Publicado em português

Acento e pronúncia formam par inseparável. Agudo e circunflexo só caem sobre a sílaba tônica. Em dissílabos, trissílabos e polissílabos, descobrir a fortona é fácil como passar criança pra trás na fila. Com os monossílabos, porém, a história muda de enredo. Os pequeninos obedecem a um caso das oxítonas. Acentuam-se os terminados em a, e e o seguidos ou não de s. Veja: está (dá), estás (dás), pajé (dê), pajés (dês), vovó (dó), vovós (dós).

A questão…

Nada de especial. Por que, então, o quê dá nó nos miolos? Porque é vira-casaca. Muda de time a torto e a direito. Ora é conjunção. Ora pronome. Ora substantivo. A primeira equipe não dá problemas. Apresenta-se sempre com a mesma cara. As duas outras provocam enxaqueca. Às vezes pedem chapéu. Outras vezes dispensam o acessório. Você sabe lidar com as estripulias delas?

1º time 

A equipe da conjunção se apresenta com a mesma cara – sem acento: Disse que acabará o estágio em dezembro. Saia mais cedo, que o metrô não circula hoje.

2º time

As outras provocam dor de cabeça. Por duas razões. De um lado, a criatura tem o poder da mobilidade. Salta daqui para ali como macaco salta de galho. De outro, varia de classe gramatical. Passa de pronome a substantivo com a facilidade com que andamos pra frente. Elas fazem as artes. Nós pagamos o pato. O preço dessas mudanças é o acento. Quando usá-lo? Em duas oportunidades:

  1. Quando o quê for substantivo. Aí será antecedido de pronome, artigo ou numeral. Como todo nome, tem plural:

Modelos na passarela têm um quê de sedutor.

Qual o mistério dos quês?

Este quê não me confunde mais.

Corte os quês da redação.

Belo quê você introduziu no discurso. Quem mandou?
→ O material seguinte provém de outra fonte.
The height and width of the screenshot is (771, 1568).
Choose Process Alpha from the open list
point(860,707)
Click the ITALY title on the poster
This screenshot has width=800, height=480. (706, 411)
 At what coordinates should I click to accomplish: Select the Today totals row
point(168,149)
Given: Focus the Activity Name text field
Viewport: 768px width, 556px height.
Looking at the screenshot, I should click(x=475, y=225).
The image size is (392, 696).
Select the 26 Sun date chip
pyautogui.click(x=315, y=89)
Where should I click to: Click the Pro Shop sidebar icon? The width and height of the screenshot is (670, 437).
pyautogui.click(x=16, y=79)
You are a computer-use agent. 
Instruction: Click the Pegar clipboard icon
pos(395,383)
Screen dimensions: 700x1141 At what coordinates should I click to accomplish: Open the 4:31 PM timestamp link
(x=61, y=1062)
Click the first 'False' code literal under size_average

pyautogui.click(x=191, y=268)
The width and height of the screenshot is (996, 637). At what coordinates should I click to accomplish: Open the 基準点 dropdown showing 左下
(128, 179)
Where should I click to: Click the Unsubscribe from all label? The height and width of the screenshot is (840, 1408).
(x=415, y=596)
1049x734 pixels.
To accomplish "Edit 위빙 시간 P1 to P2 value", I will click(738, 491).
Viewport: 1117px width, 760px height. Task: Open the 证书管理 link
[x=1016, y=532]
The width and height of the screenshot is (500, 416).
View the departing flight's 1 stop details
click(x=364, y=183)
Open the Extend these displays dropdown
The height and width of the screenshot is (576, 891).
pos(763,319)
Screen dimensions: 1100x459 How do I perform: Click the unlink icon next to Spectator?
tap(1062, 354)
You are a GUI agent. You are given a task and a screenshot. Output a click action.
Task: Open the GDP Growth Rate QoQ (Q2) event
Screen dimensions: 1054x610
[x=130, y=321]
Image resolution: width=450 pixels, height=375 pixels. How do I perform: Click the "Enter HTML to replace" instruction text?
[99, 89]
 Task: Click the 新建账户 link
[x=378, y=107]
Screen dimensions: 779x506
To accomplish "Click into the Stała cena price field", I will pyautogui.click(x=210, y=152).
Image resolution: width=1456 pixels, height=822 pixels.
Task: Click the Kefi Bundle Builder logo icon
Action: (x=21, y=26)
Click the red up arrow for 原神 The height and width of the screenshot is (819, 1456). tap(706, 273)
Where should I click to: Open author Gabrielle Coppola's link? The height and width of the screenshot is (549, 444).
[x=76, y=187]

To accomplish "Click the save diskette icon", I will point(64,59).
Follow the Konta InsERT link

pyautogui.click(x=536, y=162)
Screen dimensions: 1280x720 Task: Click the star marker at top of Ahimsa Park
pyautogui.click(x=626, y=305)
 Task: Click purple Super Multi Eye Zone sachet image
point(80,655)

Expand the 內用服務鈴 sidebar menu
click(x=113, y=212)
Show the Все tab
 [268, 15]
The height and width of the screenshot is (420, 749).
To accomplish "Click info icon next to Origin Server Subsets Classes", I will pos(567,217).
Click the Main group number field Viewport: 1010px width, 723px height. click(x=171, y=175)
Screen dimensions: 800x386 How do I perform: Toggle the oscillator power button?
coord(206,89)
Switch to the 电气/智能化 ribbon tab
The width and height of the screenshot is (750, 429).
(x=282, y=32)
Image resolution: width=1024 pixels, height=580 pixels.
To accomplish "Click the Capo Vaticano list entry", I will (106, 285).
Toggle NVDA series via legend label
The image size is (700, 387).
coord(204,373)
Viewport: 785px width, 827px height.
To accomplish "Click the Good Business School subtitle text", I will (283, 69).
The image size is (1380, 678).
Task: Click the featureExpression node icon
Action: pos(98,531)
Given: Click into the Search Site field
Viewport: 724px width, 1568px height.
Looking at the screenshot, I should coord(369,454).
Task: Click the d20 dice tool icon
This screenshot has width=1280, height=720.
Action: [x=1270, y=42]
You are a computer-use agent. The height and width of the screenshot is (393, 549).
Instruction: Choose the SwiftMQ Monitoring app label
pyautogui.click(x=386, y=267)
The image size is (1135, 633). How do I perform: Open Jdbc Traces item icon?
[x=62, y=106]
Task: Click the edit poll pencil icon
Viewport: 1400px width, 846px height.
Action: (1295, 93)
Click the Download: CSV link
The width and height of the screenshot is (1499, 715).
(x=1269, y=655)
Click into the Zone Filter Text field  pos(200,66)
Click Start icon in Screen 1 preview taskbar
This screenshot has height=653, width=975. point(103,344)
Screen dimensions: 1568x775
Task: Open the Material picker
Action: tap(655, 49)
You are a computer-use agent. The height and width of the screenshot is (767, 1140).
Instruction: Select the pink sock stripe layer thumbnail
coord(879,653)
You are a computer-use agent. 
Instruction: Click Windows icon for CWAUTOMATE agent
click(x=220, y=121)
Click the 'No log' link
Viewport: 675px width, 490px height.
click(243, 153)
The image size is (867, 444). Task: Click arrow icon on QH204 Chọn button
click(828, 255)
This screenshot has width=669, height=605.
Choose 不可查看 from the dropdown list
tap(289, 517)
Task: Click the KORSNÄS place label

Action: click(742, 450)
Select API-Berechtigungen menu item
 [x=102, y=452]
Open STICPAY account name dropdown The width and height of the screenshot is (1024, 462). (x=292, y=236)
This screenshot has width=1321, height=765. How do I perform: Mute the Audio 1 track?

  1. Quando o quê for a última palavra da frase – a última mesmo, coladinha no ponto:

Trabalhar pra quê?

Riu, mas não disse por quê.

Você se atrasou por quê?

Ele se ofendeu com quê?

Quero saber a razão do emprego desse quê.

Moral da opereta

 Desvendados os dois empregos, o quê recolhe-se à própria insignificância. Redatores que arrancam os cabelos por causa do acentinho chegam à conclusão óbvia: não há por que temer o quê. Ele é mais manso que o gatinho lá de casa.